▶ [Supplied text]
Cody12, I believe you may be correct but I am sure companies won't admit it. Even the easy pull larger targets seem to break down faster. The 335 fps was a figure that sums up the avg. IBO speed of some of the racing bows out there. Our targets lasted longer when speeds were 280 fps + 6% even with 300+ crossbows.

I think a price increase and a speed decrease could help the problem. I know many would not like a speed limit but won't matter if the clubs go broke. Most are non-profit and have no other source of revenue. 

As Ted stated we are also looking at draws for prizes at shoots to help with target funds.


----------



## Bow bandit (Apr 21, 2007)

I have shot them all over the past few years and I can tell you that the Rienharts are still the better targets, last year the IBO was changing inserts on the mckenzies every day on the defence range which is the 20 target practice range they have at every event. They were also changing inserts on the course during the event as well because the centre was punched out by Saturday afternoon on any target that was even close to 30 yards. 

As far as damage is concerned that is mostly due to more acurate equipment and archers, I can remember when 360 would win at a tournament counting 12 rings and now you typically need 405 or better with the 11 ring. Decreasing speed won't change the damage much on the course due to the fact that the bows are just more efficient now so if you slow me down I am only going to shoot a heavier, fatter arrow and my KE will go through the roof and probably do more damage. I shoot 70 lb bows for hunting and 3D, my 500 gr gold tips that regular diameter on my hunting rig will pop the tip out the back of a brand new Rienhart at 20 yards at 295 fps but my 362 grain x cutters going 336 fps on the target rig take quite a few shots to do that.

▶ [Stated problem] Reproduce the archery target thread above word for word, from start to finish.

▶ [Given data]
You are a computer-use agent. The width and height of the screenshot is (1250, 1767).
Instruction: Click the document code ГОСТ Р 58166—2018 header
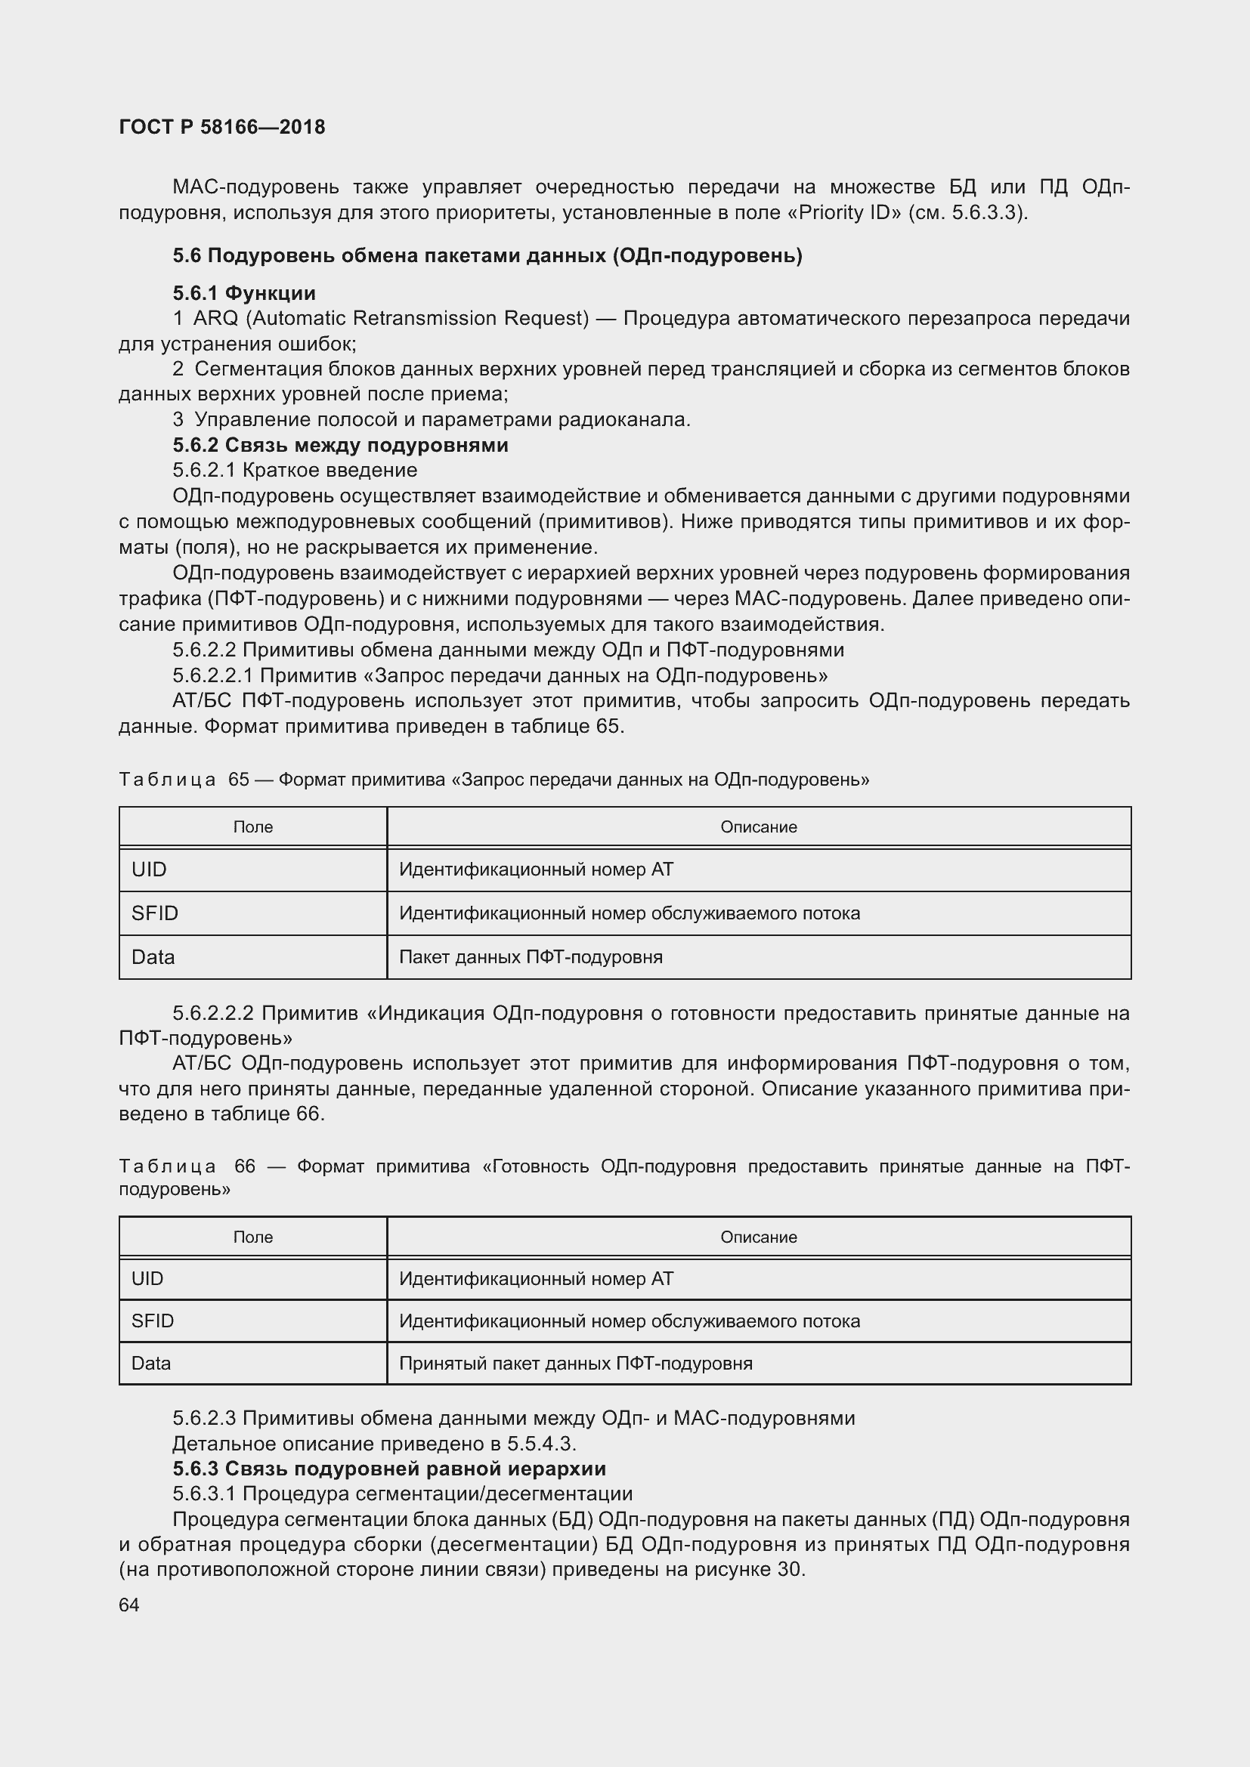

▶ [Finished answer]
Cody12, I believe you may be correct but I am sure companies won't admit it. Even the easy pull larger targets seem to break down faster. The 335 fps was a figure that sums up the avg. IBO speed of some of the racing bows out there. Our targets lasted longer when speeds were 280 fps + 6% even with 300+ crossbows.

I think a price increase and a speed decrease could help the problem. I know many would not like a speed limit but won't matter if the clubs go broke. Most are non-profit and have no other source of revenue. 

As Ted stated we are also looking at draws for prizes at shoots to help with target funds.


----------



## Bow bandit (Apr 21, 2007)

I have shot them all over the past few years and I can tell you that the Rienharts are still the better targets, last year the IBO was changing inserts on the mckenzies every day on the defence range which is the 20 target practice range they have at every event. They were also changing inserts on the course during the event as well because the centre was punched out by Saturday afternoon on any target that was even close to 30 yards. 

As far as damage is concerned that is mostly due to more acurate equipment and archers, I can remember when 360 would win at a tournament counting 12 rings and now you typically need 405 or better with the 11 ring. Decreasing speed won't change the damage much on the course due to the fact that the bows are just more efficient now so if you slow me down I am only going to shoot a heavier, fatter arrow and my KE will go through the roof and probably do more damage. I shoot 70 lb bows for hunting and 3D, my 500 gr gold tips that regular diameter on my hunting rig will pop the tip out the back of a brand new Rienhart at 20 yards at 295 fps but my 362 grain x cutters going 336 fps on the target rig take quite a few shots to do that.